**The request:** Pick out every line of the data that contains the word "Where" and copy each one.

**Given data:**
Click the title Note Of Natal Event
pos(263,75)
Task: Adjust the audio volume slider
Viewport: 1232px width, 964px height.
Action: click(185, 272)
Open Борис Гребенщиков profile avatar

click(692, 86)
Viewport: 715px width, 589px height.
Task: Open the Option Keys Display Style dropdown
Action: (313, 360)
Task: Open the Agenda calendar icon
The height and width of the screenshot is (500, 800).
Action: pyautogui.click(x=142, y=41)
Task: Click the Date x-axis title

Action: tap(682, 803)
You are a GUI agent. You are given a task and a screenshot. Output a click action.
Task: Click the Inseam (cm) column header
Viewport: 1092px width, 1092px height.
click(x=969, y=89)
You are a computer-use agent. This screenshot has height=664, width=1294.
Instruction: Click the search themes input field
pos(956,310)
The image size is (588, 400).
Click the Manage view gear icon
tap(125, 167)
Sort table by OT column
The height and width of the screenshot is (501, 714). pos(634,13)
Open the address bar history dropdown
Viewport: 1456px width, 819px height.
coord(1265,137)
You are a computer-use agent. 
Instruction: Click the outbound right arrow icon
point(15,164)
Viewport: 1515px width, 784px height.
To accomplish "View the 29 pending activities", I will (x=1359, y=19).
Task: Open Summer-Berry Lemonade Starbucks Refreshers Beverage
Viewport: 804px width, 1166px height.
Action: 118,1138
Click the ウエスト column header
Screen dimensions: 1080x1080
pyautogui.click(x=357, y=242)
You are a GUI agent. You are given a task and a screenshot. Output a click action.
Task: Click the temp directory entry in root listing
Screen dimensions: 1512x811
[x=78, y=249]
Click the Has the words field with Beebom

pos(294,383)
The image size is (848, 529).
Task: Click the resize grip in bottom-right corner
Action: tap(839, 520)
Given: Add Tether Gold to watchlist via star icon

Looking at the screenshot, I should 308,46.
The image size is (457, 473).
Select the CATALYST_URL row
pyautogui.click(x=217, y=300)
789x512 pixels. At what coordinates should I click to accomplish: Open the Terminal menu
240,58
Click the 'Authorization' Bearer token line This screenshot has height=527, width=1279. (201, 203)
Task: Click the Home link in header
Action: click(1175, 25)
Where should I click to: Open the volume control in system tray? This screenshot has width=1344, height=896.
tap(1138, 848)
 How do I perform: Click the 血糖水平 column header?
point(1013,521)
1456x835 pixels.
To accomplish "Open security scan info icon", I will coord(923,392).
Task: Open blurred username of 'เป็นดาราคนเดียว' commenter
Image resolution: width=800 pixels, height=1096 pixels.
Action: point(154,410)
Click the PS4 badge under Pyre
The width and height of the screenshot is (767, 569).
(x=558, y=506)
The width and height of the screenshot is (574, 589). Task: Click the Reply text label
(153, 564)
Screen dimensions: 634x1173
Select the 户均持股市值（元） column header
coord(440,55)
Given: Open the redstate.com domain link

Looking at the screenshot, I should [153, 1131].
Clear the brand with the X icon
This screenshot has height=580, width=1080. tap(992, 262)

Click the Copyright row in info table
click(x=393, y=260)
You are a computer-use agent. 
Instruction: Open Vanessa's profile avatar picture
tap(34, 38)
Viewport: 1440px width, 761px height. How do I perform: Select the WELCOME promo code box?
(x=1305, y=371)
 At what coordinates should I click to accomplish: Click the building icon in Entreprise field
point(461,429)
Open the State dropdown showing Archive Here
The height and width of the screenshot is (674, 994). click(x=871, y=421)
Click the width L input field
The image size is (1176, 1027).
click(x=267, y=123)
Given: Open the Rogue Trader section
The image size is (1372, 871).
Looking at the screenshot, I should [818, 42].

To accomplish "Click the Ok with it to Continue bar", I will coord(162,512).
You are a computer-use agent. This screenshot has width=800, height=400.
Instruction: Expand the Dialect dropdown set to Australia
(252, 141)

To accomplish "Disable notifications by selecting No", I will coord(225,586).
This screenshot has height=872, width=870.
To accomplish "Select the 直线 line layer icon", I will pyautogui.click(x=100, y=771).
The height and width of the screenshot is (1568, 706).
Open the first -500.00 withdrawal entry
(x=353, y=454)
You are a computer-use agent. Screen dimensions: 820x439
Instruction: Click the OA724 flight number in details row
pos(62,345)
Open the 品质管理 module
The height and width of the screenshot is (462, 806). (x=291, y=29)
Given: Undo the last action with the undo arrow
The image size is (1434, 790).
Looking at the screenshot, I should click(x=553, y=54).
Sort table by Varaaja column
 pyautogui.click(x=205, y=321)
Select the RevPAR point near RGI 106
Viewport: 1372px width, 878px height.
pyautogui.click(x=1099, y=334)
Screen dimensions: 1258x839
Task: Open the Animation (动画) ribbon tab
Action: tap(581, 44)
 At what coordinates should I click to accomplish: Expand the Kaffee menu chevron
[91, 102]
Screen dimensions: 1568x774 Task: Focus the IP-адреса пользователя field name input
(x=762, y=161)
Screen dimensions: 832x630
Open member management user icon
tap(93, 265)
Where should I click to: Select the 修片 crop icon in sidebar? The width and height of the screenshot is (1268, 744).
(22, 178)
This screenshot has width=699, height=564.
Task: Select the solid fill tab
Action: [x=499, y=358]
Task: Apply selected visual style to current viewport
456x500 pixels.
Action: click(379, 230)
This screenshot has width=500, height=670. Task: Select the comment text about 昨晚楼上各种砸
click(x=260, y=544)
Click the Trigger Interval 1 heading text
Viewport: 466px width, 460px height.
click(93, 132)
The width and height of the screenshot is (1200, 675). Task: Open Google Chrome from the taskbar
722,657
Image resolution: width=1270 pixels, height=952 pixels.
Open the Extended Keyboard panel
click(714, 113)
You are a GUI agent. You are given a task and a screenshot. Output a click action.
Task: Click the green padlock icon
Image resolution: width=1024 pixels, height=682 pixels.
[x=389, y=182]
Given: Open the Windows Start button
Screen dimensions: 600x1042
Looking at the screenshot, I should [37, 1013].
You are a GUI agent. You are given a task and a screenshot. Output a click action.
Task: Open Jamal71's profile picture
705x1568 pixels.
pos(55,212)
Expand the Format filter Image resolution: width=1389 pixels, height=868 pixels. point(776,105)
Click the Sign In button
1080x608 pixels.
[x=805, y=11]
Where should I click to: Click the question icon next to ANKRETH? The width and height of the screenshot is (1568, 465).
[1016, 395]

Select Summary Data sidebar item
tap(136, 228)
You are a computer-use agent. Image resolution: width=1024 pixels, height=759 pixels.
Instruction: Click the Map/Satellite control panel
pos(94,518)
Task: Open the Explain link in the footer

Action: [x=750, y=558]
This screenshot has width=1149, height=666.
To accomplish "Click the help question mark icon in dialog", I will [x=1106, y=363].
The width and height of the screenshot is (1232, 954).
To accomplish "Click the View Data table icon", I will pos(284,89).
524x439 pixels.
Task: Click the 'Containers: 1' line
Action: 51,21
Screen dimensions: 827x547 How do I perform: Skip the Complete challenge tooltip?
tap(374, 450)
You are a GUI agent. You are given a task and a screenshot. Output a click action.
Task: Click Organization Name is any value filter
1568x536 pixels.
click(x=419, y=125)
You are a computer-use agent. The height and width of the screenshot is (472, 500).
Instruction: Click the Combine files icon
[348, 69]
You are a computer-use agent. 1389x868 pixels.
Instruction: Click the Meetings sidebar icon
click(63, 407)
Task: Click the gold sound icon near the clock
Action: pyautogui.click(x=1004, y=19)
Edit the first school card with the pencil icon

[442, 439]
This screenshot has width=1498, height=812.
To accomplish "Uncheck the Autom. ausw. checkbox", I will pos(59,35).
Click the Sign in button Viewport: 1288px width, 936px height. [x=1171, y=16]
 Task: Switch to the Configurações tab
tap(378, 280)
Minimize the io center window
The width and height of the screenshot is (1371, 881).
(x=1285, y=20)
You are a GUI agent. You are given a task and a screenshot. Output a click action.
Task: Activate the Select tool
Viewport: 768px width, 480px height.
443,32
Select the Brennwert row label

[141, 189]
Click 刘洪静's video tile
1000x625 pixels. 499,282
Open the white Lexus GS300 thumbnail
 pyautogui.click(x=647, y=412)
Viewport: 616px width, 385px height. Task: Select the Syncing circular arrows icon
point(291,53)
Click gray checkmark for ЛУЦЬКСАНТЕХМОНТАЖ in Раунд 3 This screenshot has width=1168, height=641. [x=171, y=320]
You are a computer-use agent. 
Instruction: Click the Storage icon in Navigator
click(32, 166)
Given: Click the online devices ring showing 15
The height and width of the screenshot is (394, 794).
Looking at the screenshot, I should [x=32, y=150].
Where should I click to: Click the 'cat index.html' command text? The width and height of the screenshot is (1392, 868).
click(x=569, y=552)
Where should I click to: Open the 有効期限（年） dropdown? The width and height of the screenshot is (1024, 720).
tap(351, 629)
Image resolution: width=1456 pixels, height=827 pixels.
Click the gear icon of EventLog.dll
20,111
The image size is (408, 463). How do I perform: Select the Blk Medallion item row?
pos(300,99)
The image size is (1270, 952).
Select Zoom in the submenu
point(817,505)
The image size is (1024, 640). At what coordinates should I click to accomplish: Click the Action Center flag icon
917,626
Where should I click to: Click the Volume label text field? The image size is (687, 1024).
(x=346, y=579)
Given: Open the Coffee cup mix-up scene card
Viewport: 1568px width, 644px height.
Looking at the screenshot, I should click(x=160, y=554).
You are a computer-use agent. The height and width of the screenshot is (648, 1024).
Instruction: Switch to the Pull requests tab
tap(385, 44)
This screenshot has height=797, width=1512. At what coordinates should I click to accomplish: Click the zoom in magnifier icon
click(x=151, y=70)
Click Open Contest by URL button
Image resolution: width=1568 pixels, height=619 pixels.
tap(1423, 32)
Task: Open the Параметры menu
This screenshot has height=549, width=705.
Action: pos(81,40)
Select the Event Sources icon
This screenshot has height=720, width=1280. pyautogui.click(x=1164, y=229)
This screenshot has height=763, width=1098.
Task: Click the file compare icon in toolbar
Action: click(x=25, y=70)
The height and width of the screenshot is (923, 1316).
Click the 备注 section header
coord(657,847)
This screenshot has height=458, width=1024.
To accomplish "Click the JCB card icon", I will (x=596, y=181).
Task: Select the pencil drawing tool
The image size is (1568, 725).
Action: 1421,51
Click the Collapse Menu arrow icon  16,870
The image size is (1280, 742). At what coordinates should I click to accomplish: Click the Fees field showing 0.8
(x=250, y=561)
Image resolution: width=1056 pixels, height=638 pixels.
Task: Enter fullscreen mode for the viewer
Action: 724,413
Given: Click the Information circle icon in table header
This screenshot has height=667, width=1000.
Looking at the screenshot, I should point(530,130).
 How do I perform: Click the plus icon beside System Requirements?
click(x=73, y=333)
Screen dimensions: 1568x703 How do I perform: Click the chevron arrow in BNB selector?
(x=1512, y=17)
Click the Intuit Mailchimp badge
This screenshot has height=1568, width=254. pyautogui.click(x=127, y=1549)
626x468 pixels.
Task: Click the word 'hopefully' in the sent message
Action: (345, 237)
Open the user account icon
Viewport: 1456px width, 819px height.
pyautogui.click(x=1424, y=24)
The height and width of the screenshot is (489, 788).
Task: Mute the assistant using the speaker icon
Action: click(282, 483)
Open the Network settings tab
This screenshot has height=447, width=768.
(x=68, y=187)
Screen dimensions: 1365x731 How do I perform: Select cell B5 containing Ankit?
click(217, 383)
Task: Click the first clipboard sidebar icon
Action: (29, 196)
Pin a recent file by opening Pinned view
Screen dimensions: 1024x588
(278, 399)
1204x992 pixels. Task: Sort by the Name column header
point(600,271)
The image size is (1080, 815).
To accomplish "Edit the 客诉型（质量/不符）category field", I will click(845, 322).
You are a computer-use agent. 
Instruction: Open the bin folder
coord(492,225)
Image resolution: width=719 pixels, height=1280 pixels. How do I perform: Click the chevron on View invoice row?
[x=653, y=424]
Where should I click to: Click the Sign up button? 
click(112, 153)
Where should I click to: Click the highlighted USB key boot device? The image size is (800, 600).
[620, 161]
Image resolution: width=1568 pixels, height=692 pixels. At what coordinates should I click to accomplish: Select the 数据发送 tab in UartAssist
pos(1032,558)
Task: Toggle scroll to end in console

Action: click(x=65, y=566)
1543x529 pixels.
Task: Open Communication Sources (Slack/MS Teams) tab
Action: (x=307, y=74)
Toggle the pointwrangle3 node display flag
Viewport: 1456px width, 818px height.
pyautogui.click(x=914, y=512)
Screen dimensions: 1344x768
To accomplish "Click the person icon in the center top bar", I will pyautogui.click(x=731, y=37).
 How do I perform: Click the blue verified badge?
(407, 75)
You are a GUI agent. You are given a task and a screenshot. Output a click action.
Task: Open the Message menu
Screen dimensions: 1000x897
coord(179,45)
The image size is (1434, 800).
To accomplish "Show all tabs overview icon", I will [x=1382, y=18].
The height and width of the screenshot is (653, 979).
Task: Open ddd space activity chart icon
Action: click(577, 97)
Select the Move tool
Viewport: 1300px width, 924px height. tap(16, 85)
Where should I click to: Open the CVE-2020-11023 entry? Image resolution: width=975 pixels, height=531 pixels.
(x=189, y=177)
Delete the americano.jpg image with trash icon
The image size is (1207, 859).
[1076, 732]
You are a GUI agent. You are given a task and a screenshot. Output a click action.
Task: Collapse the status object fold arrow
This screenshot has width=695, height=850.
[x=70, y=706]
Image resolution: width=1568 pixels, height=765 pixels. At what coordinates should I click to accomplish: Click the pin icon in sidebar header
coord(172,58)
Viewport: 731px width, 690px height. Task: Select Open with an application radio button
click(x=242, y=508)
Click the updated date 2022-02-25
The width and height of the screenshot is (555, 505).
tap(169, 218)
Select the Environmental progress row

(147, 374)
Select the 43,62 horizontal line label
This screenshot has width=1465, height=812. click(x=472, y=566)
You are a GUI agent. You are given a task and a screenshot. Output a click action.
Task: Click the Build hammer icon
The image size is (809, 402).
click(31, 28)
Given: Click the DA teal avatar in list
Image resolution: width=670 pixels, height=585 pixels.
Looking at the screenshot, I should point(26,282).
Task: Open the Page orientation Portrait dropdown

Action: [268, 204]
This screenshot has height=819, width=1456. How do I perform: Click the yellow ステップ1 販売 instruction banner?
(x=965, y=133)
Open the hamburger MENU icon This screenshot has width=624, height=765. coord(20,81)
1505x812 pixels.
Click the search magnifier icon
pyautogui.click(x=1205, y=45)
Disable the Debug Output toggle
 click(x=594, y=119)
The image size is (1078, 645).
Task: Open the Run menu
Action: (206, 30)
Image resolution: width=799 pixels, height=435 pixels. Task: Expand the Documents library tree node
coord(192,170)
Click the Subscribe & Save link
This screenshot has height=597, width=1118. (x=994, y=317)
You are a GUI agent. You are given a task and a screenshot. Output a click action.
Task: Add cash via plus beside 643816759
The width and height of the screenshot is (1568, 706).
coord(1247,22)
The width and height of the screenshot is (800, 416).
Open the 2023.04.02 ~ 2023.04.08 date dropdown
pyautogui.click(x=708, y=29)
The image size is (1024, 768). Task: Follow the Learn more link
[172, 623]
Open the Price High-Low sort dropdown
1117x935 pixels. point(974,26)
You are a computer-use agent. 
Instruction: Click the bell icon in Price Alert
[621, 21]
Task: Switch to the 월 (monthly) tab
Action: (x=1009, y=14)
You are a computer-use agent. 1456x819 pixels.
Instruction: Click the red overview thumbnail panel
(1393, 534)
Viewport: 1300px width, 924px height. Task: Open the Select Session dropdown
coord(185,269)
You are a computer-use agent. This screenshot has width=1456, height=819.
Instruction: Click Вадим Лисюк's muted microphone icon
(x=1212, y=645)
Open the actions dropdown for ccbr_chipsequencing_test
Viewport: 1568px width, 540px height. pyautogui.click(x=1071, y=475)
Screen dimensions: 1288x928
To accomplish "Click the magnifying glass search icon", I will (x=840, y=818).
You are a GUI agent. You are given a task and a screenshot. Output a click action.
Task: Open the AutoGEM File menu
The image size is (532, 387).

**Worked answer:**
Where should I click to: Open the volume control in system tray? This screenshot has width=1344, height=896.
Where should I click to: Select the 修片 crop icon in sidebar? The width and height of the screenshot is (1268, 744).
Where should I click to: Click the question icon next to ANKRETH? The width and height of the screenshot is (1568, 465).
Where should I click to: Click the 'cat index.html' command text? The width and height of the screenshot is (1392, 868).
Where should I click to: Open the 有効期限（年） dropdown? The width and height of the screenshot is (1024, 720).
Where should I click to: Click the Volume label text field? The image size is (687, 1024).
Where should I click to: Click the Sign up button? 
Where should I click to: Click the highlighted USB key boot device? The image size is (800, 600).
Where should I click to: Open the CVE-2020-11023 entry? Image resolution: width=975 pixels, height=531 pixels.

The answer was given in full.